Wilson reports that the investigations are wide ranging, touching on a number of hot-button issues during the Bush years:


Mincberg said investigations are continuing on several fronts. At the top of the list is the “unprecedented” firings of U.S. attorneys by the Bush administration, including Republican lawyers who refused to investigate Democrats. Political hiring by the Department of Justice is also on the list of investigations, where the right-wing Federalist Society was used to screen candidates instead of professional, career prosecutors.

The committee is also looking at the Bush administration’s torture policies and massive warrantless wiretapping of American citizens with no connection to overseas terrorists.

In direct response to my question, Mincberg would not confirm a recent report in the New York Times that showed the domestic spying continues “due to classification restrictions.” He said the issue is on the committee’s agenda and “we are very concerned about that.”

The issue of selective prosecutions is also on the list of investigations, where Republican U.S. attorneys prosecuted Democrats and ignored the crimes of Republican office holders, crimes which were far worse in many cases. Abuse by the FBI in issuing national security letters in the so-called “war on terror” is on the list, as well as problems with the Civil Rights division of the Justice Department, the renewal of The Patriot Act, along with state secrets and CIA renditions of suspects without warrants or due process.
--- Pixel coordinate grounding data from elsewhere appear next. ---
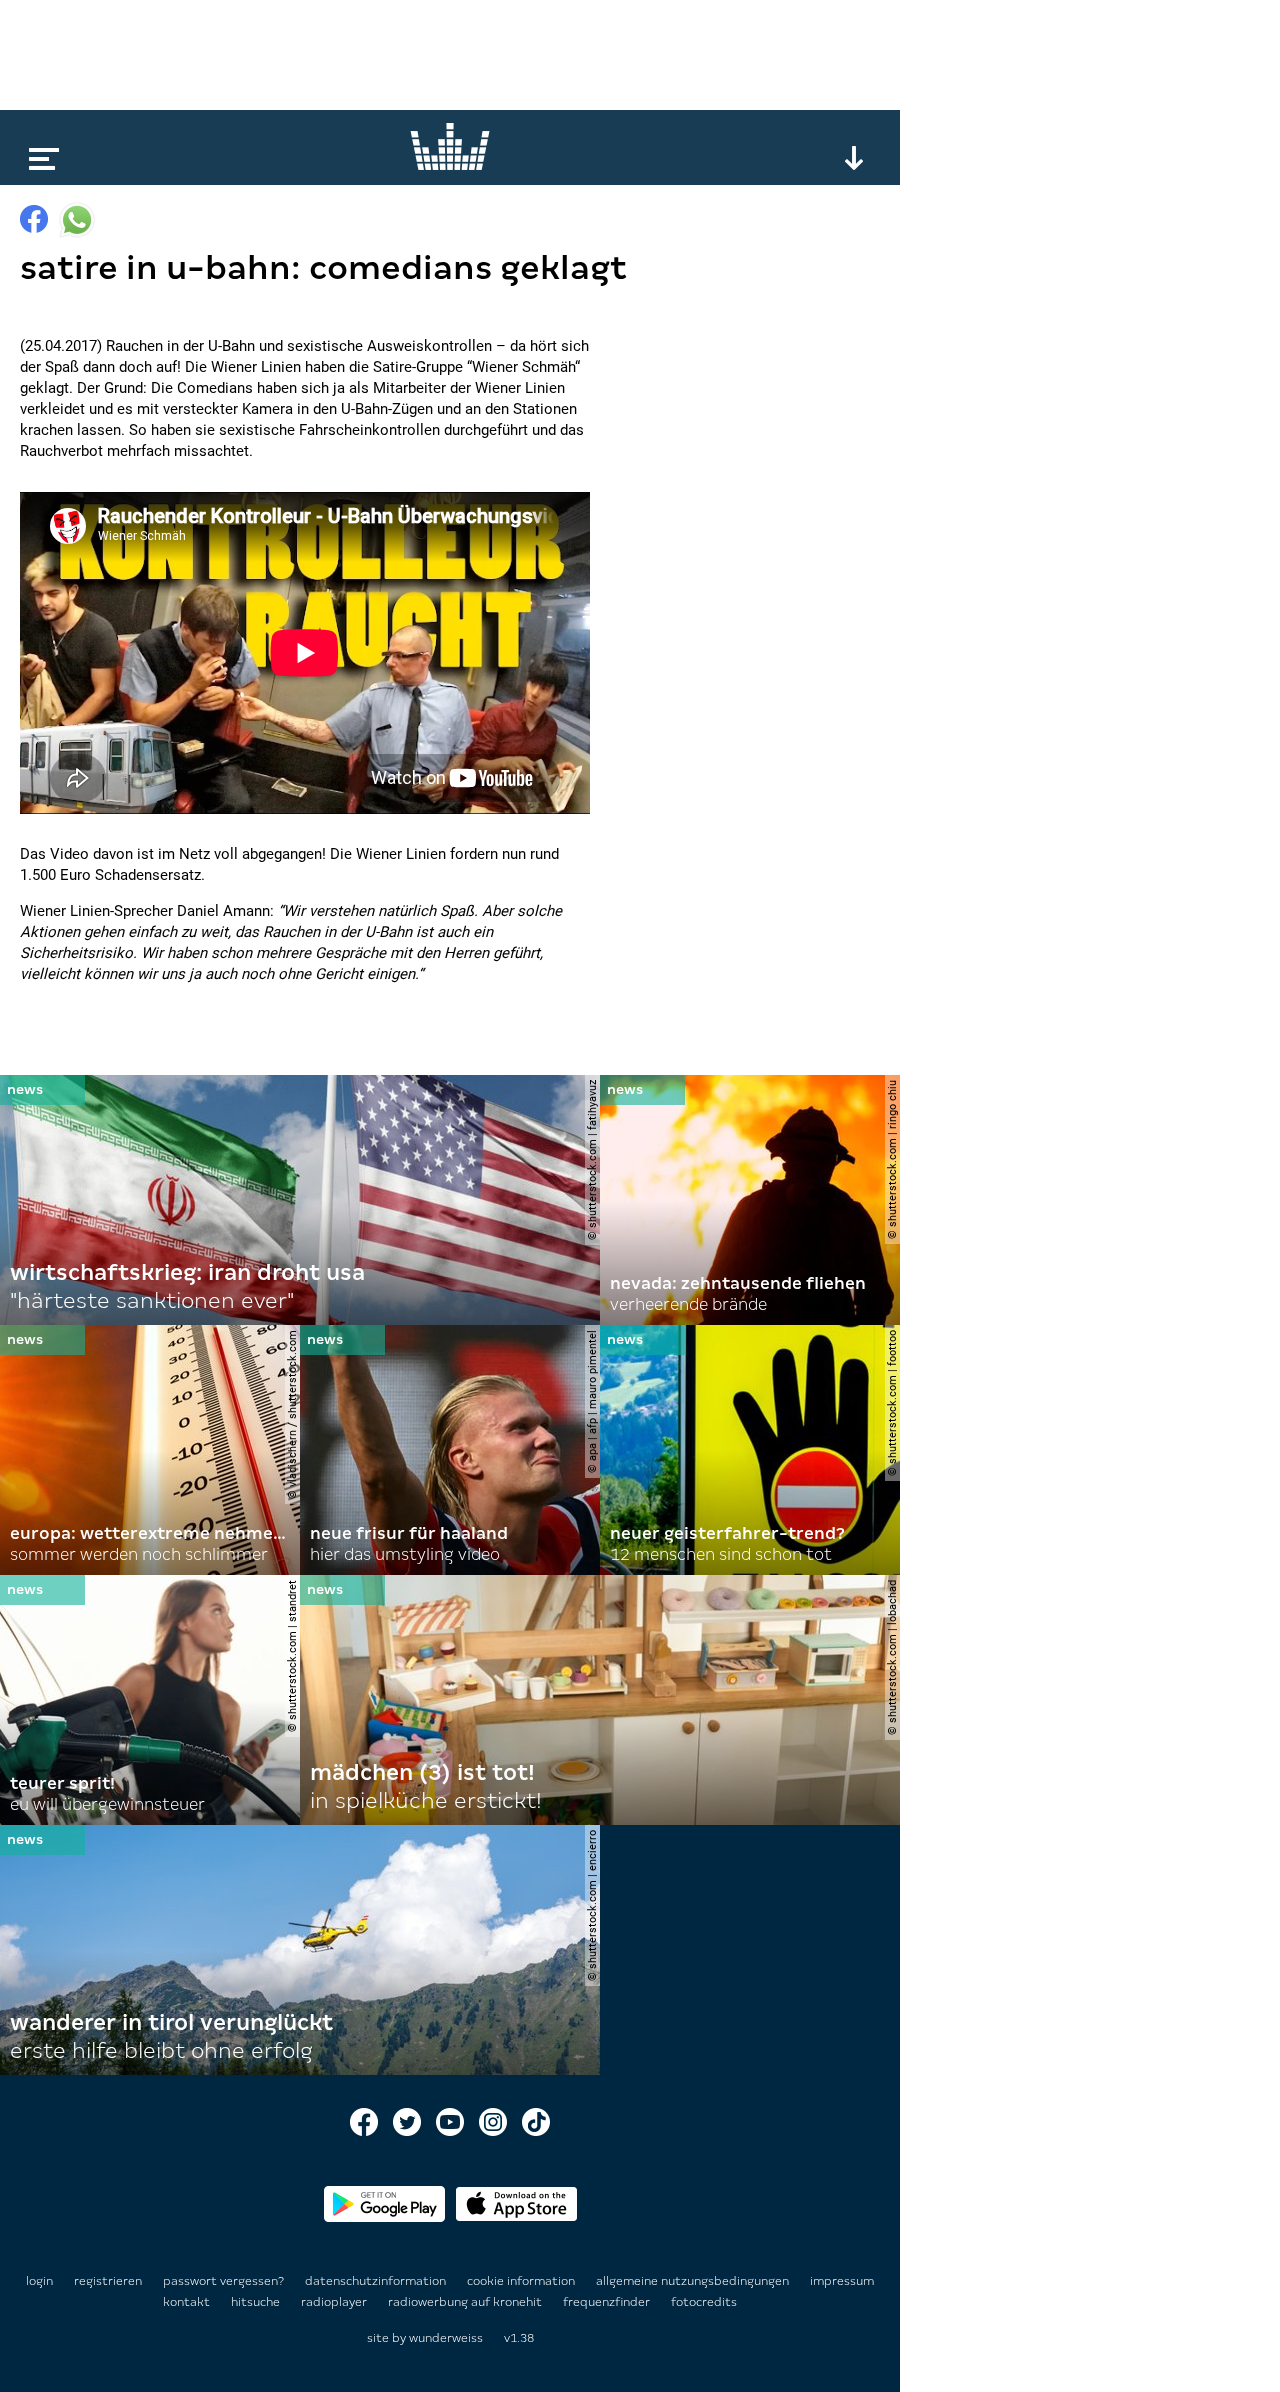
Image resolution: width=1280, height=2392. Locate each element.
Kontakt (188, 2302)
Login (39, 2281)
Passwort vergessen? (223, 2281)
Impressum (842, 2281)
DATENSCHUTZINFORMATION (377, 2281)
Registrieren (108, 2281)
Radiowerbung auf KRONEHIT (466, 2302)
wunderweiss (446, 2338)
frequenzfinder (608, 2302)
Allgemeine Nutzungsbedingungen (694, 2281)
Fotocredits (704, 2302)
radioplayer (335, 2302)
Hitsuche (257, 2302)
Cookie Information (522, 2281)
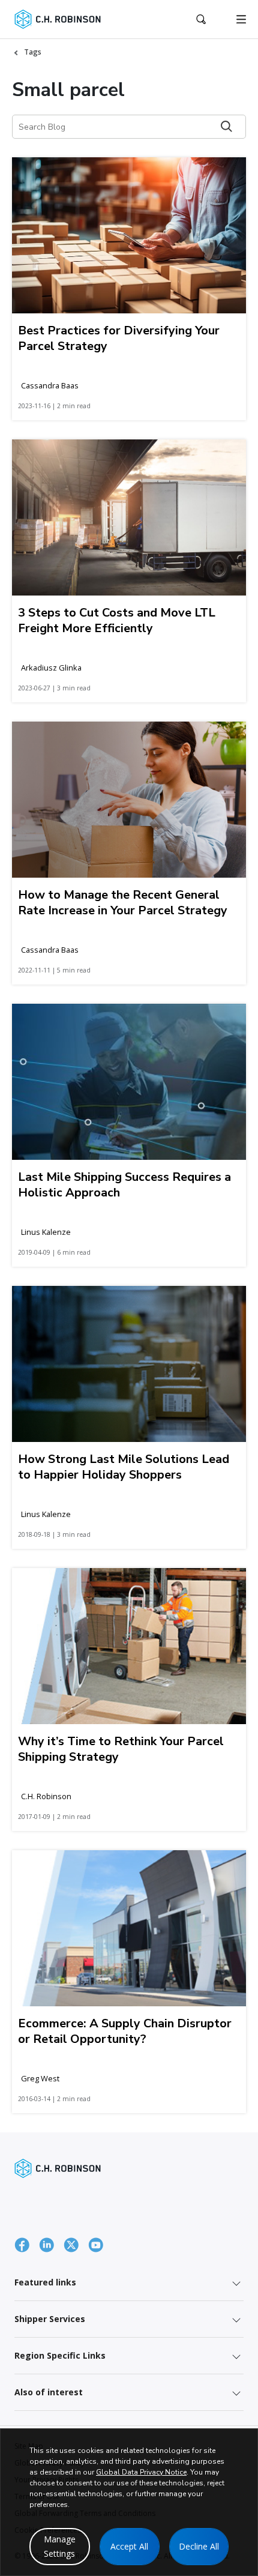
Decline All (199, 2546)
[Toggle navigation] (241, 19)
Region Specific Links (60, 2355)
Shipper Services (49, 2318)
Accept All (129, 2546)
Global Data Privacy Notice (141, 2472)
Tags (32, 52)
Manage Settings (60, 2546)
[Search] (226, 126)
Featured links (45, 2282)
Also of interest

Clemon held a front-row seat for a number of politically charged cases during his long career. But he said nothing compares to the abuses he witnessed during the George W. Bush administration:


Retired Chief U.S. District Judge U.W. Clemon of Birmingham, the first African-American federal judge in the South, said in his remarks to the press club and in an interview that while in his life he has faced down the likes of Bull Conner as a college student, Paul “Bear” Bryant as a civil rights lawyer, and George Wallace as a state senator, nothing can compare to the abuses of people’s rights that occurred during the Bush years. He indicated that his home town newspaper, The Birmingham News, has always been on the wrong side of history in the fights for justice.

Clemon wrote a letter to Obama Attorney General Eric Holder, asking for an investigation into the prosecution of former Alabama Governor Don Siegelman. Clemon and Holder also have talked about the matter, with some encouraging signs:


Clemon said he recently talked to President Barack Obama’s Attorney General Eric Holder after writing a letter to him asking for an investigation into Siegelman’s prosecution, and he said Holder assured him there would be a “full investigation” by the Obama Justice Department.

1 comment:

Anonymous said...

Speaking of political prosecutions or the choice not to prosecute. Did Betty Fine Collins testify that she had received a consulting contract from the Katapodis charity? so let me get this stright she votes for county funds to go to a charity that later pays her. And this never raised an eye with the Feds?? I bet if Langford had a contract with this charity the Birmingham news would want him locked up.